Teranga – Senegalese restaurant located en El Born district of Barcelona. The lamb dishes are my favorites.
Restaurante Bar Roble – Located on the edge of Barcelona’s Gracia neighborhood. A good option for lunch or dinner, this very old school restaurant often gets busy, and the service is typical Spanish / Catalan – occasionally brusque, but always efficient. And if you go when they have the lunch menu special (or menu del día), and you order wine as your included beverage, they plop the bottle on your table, and you drink as much as you want. Doesn’t get much better than that.

All-you-can-drink wine at Restaurante Bar Roble
Fideos de marisco con ali-oli on Restaurante Bar Roble lunch menu del dia
Milk – Bar and restaurant located not far from Las Ramblas. An excellent choice for first meal, as they offer a daily ‘Recovery Brunch’ from 9am to 4:30pm. Perfect for coming back to life after a night out partying in Barna. If you go on weekends, get there early – Spanish early, like 10 – to beat the rush.

Huevos rancheros at Milk. I dream of this brunch dish often.
A Tu Bola – Funky little eatery in the eclectic Raval neighborhood. Billing itself as a gourmet street food restaurant, the menu features a variety of different meat or veggie balls. Slightly pricier than I would normally go for, but the food and service are both very high quality.

Savory Mediterranean ball at A Tu Bola
Sweet chocolate truffle ball at A Tu Bola
Wok 2 Walk– A quick serve chain restaurant with 3 Barcelona locations. Is it life-changing food? No. But I really miss Asian noodles, so it does it for me. Plus, the food is fresh and fast.

How to Do Barcelona: Where to Enjoy the Nightlife

Grácia– Probably my favorite neighborhood in Barcelona. Full of funky shops, bars, and people – a perfect place to just stroll around and get lost in, day or night. Plaça del Sol is a good launching point for exploring the neighborhood.
El Born – A little sexier and more polished than Gracia, with higher-end shops and restaurants, El Born is a great Barcelona ‘hood to see and be seen.

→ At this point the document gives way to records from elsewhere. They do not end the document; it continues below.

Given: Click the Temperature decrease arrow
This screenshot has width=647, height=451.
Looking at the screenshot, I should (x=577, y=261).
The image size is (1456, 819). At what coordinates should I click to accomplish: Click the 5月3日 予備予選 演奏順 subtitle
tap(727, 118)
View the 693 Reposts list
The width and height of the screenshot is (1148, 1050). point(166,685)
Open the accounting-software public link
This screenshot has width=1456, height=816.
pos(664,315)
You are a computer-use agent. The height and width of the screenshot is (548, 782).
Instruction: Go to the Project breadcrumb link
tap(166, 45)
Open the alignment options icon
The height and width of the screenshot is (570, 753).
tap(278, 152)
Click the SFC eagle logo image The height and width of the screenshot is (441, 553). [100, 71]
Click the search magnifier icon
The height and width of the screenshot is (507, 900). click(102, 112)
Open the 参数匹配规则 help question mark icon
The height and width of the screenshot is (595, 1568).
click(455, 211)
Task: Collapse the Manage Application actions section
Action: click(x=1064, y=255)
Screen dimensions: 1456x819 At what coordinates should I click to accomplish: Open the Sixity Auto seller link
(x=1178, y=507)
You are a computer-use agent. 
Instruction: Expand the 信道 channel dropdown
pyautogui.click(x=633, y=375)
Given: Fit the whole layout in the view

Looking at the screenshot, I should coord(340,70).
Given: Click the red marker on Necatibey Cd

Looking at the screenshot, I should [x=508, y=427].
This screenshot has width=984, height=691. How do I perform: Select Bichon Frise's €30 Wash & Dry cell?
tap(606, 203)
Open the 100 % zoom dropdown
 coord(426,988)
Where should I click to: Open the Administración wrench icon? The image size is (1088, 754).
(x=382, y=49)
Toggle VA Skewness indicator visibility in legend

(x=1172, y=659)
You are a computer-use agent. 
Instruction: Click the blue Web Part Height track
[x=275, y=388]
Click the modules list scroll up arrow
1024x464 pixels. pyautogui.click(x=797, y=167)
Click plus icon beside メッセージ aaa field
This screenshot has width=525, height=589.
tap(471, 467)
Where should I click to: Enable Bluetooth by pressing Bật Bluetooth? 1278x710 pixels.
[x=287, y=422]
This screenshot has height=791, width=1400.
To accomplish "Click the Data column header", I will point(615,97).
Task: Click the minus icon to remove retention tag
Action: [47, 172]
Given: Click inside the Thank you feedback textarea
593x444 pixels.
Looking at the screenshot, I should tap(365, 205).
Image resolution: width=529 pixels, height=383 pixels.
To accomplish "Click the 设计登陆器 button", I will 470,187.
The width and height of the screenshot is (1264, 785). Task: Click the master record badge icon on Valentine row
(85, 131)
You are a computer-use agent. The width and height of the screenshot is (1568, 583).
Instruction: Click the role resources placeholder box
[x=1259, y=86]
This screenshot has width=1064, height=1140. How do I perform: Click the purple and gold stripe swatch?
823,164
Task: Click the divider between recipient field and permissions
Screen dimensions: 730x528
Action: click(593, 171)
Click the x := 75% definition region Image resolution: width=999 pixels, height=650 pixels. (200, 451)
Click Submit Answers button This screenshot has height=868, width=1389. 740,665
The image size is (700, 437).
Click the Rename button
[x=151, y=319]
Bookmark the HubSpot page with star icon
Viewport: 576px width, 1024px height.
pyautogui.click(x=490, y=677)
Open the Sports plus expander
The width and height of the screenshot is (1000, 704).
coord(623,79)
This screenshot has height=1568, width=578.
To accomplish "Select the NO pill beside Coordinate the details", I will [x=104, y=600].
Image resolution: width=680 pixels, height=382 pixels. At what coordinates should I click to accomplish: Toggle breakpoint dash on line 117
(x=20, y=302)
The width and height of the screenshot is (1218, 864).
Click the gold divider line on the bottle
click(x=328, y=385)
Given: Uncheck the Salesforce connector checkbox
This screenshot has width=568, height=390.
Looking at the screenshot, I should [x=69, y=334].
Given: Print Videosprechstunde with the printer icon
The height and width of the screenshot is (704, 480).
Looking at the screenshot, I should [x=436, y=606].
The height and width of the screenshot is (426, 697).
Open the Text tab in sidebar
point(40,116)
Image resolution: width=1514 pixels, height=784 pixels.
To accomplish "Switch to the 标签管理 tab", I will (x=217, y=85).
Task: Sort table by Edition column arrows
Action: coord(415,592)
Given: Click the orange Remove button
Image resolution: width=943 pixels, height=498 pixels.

Antique jewely shopping in El Born

 

Afro Bar Bella Bestia – Offering a variety of soulful entertainment, from ska to soul to soulful rock, this low-key bar is a good place to get your groove on.
Harlem Jazz Club– Live music that might include funk, flamenco, Cuban jazz, and everything in between. More tourists than locals, but the music makes it worth your while.

 

Plaça Reial– Just off La Rambla, this well-known plaza is a good place to go for late night hanging, after you’ve finished dinner and clubbing elsewhere and you want to watch (or act like) a drunken Spaniard or Catalan.

How to Do Barcelona: Where to Stay

L’Eixample – The L’Eixample neighborhood is fairly centrally located and you can find some good bargains on vacation rentals or homestays in this part of town. However, it’s also a pretty big area, so where you choose to stay in L’Eixample can make a big difference as far as walkability to points of interest is concerned.
Where I’ve Stayed in L’Eixample: Airbnb room near Passeig de Graciaand Hostalet Barcelona
Las Ramblas On my first few visits to Barcelona, I avoided staying here because I didn’t want to be smack dab in the middle of all of the hustle and bustle that is Las Ramblas. But the one time I did stay here, it was quite nice to be able to quickly get back to the flat after a typical late night out without having to worry about catching the last train or possibly walking a really long way after the metro had shut down for the night.
Where I’ve Stayed in Las Ramblas: Airbnb Room with Private Lounge
Near Park Güell – If you’d prefer to be able to retire from the noise and crowds in central Barcelona at the end of the day, staying near Park Güell is a good idea. But – and I stress this caveat – be absolutelysure that you’re willing to tackle the very steep, very long incline that leads up to this area, especially if you plan on staying out late – I (and my hamstrings) learned this the hard way.  Depending on your fitness level, it can be a beast going and coming.
Note: Unfortunately, the very affordable housetrip.com room I stayed in is no longer available.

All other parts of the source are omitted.